News

EA Believes Social Gaming's Collapse is Overhyped

| 25 Oct 2012 14:29
image

EA's Peter Moore thinks that the state of social gaming and Zynga's collapse are two different things entirely.

Shortly before Zynga's market bubble burst, Electronic Arts launched a lawsuit against the social games developer. Since then, EA has been more than happy to share its public criticisms of the company and the belief that Zynga's business practices were its own undoing. Now, in the wake of the latest series of Zynga layoffs, EA is arguably in a prime position to gloat with a well-placed "I told you so". Instead, EA COO Peter Moore extended his sympathies to Zynga's former staff and shared his belief that the death of social gaming is greatly exaggerated.

"We always feel bad when people lose their jobs," Moore said. "Our hope is certainly [that] those folks can get re-employed pretty quickly."

Some analysts have suggested that as Zynga falls, social and causal games will fall with it. While Moore stands by his previous comments about Zynga, he isn't especially worried about the state of social gaming itself. "The overheating and overhyping of social gaming over the last year-and-a-half has ... made this an interesting focal point for our industry," Moore explained. "And now the demise is being overhyped the opposite way. I still think there's a strong place for social gaming. I think a lot of social gaming is moving mobile. We feel well positioned to take advantage of that. And people shouldn't read too much into whatever is going on with Zynga."

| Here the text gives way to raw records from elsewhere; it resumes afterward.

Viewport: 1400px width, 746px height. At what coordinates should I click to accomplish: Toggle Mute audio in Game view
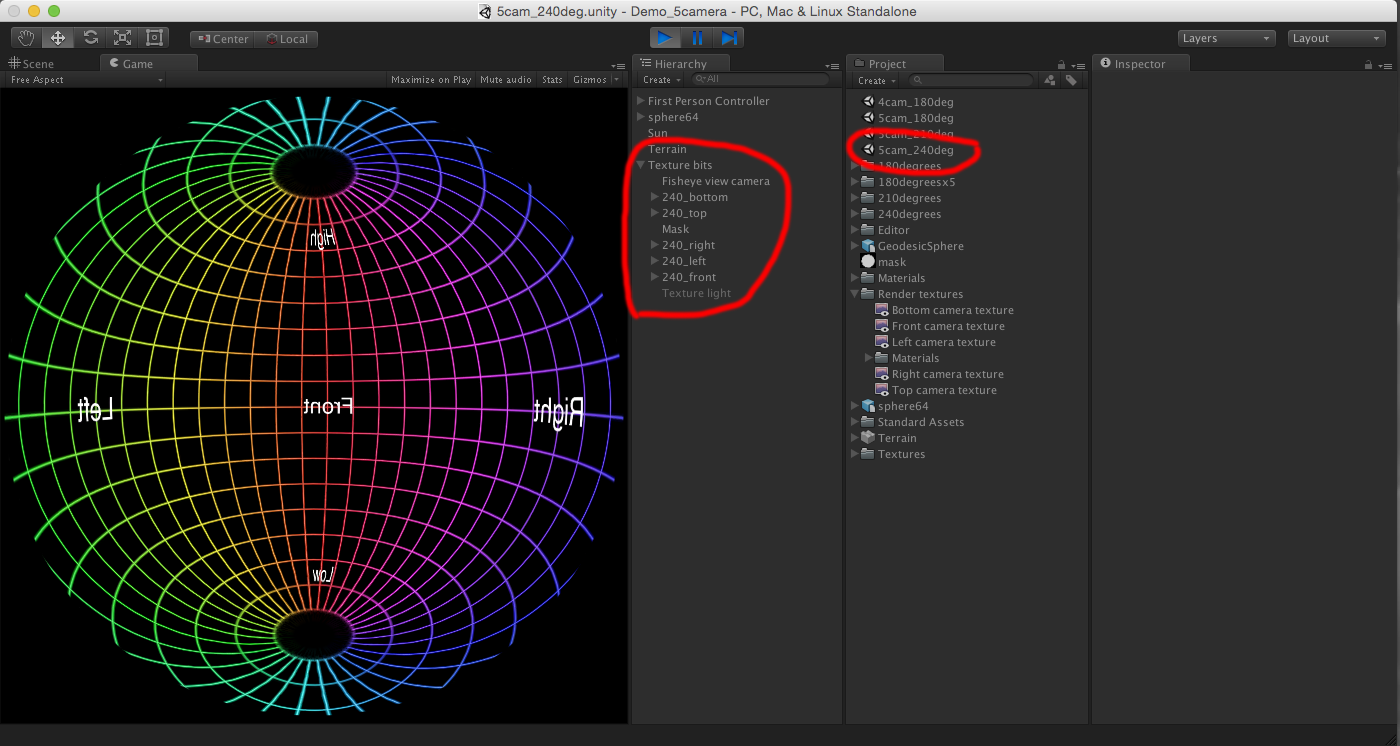pos(505,80)
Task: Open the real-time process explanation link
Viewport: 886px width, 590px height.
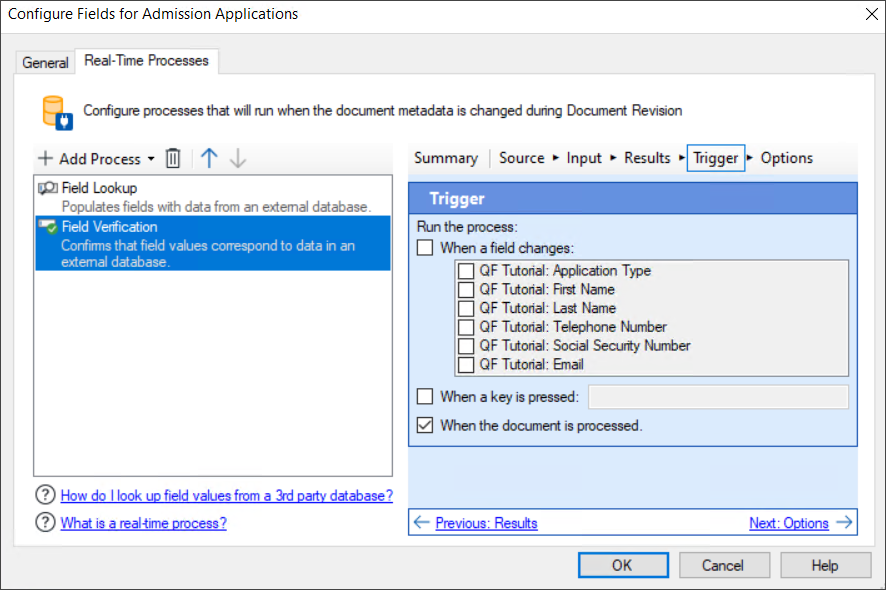Action: [x=143, y=523]
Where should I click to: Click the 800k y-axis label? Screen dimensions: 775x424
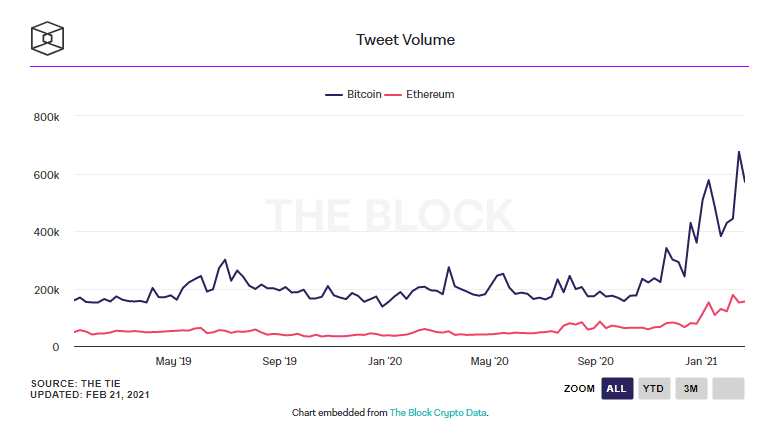[47, 117]

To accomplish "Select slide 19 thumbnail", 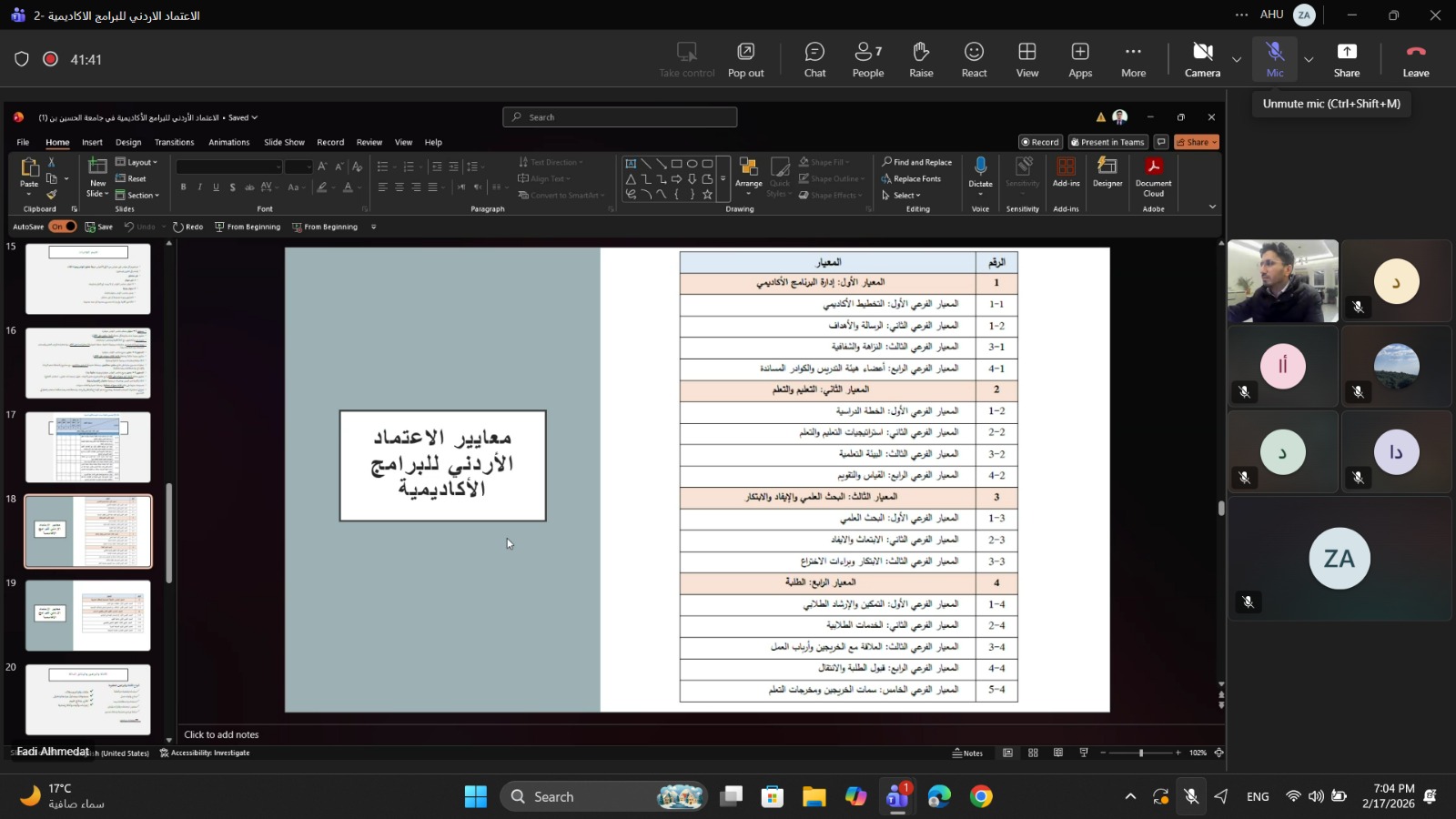I will (x=88, y=615).
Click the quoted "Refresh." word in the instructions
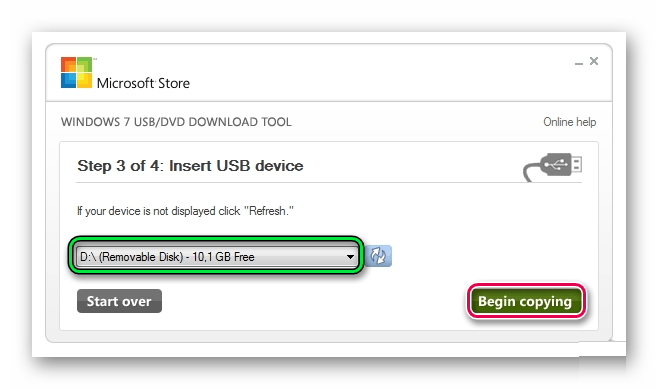This screenshot has width=658, height=389. click(x=269, y=211)
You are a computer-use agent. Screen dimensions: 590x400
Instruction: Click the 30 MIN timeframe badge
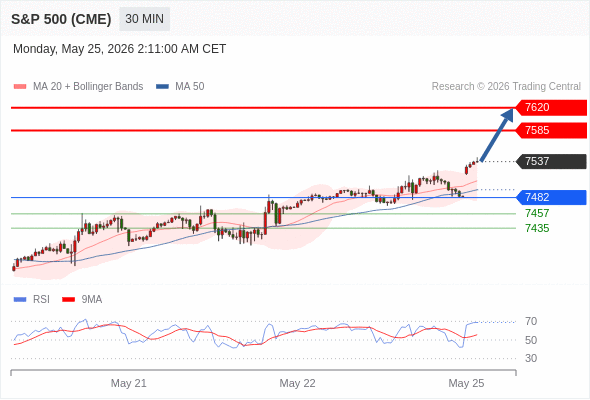(x=144, y=19)
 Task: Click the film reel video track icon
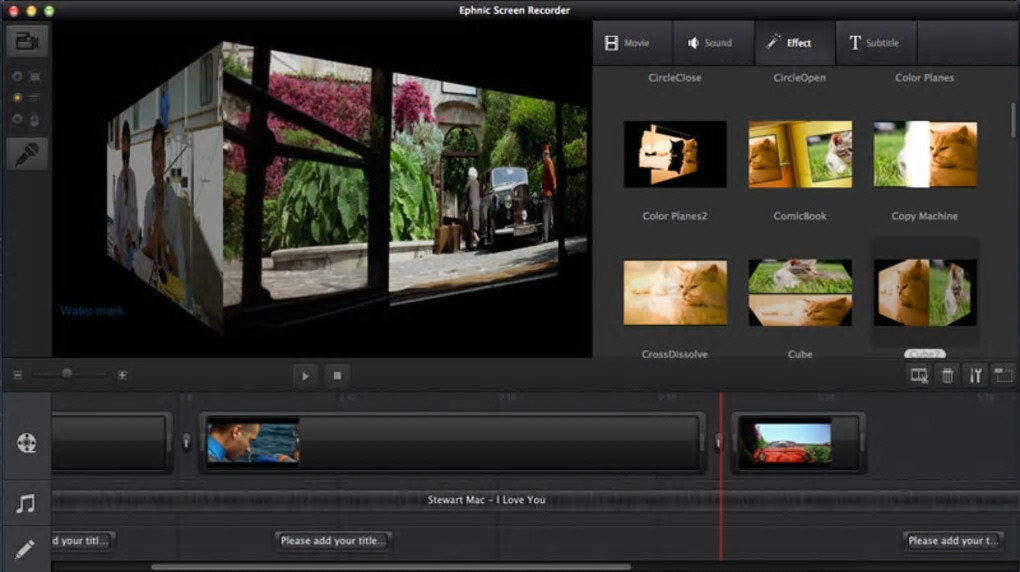tap(26, 443)
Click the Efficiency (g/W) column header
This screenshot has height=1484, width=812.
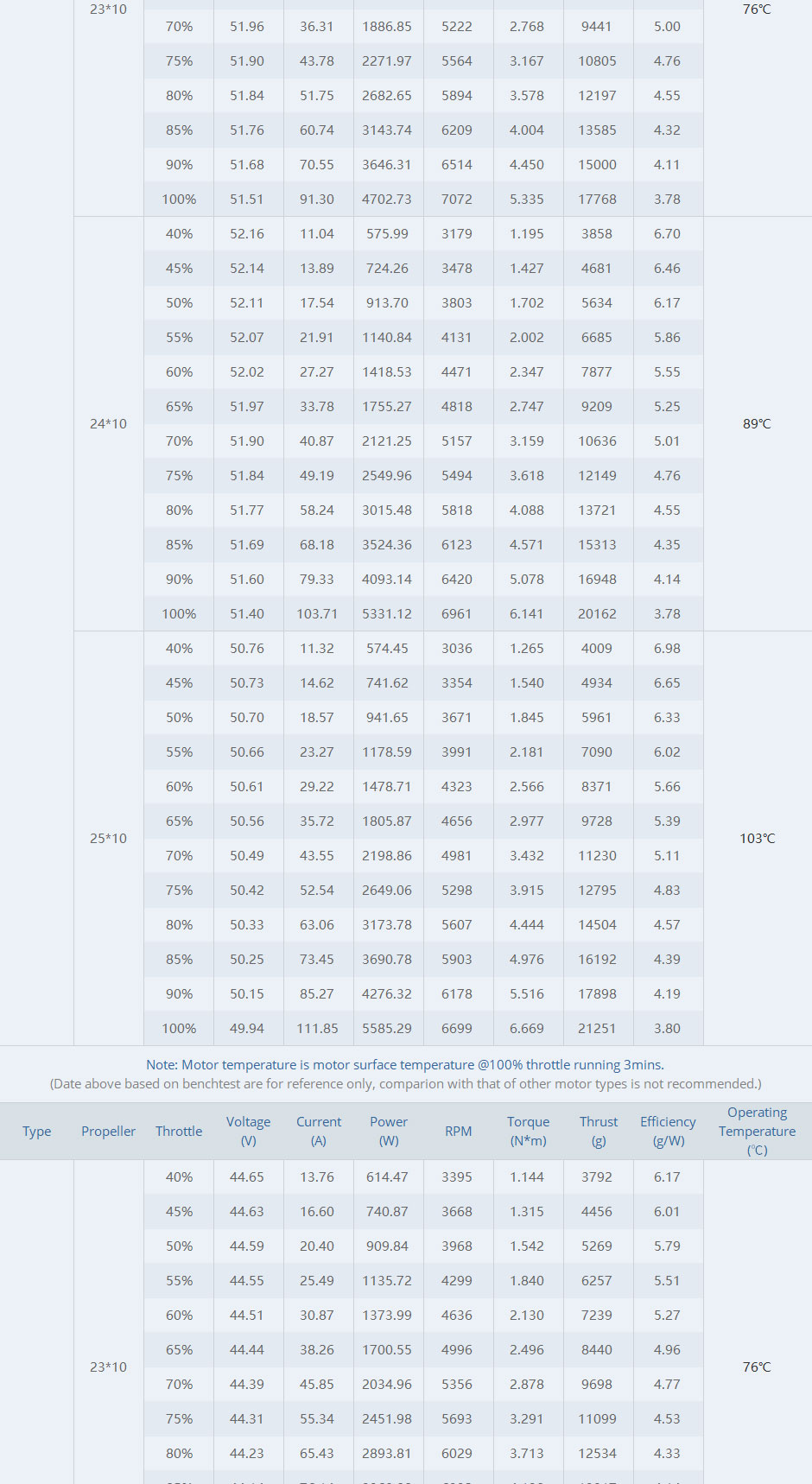(668, 1131)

EA does have quite a bit invested in social gaming markets at the moment, so it's not very likely to join the chorus of those decrying its demise just yet. Moore isn't wrong however; the social opportunities of social media in advertising alone, let alone gaming, can produce millions in revenue. Moore's comments about Zynga's staff also happen to be a nice change of pace from EA's recent hostility, even if the layoffs ultimately benefits EA's own workforce.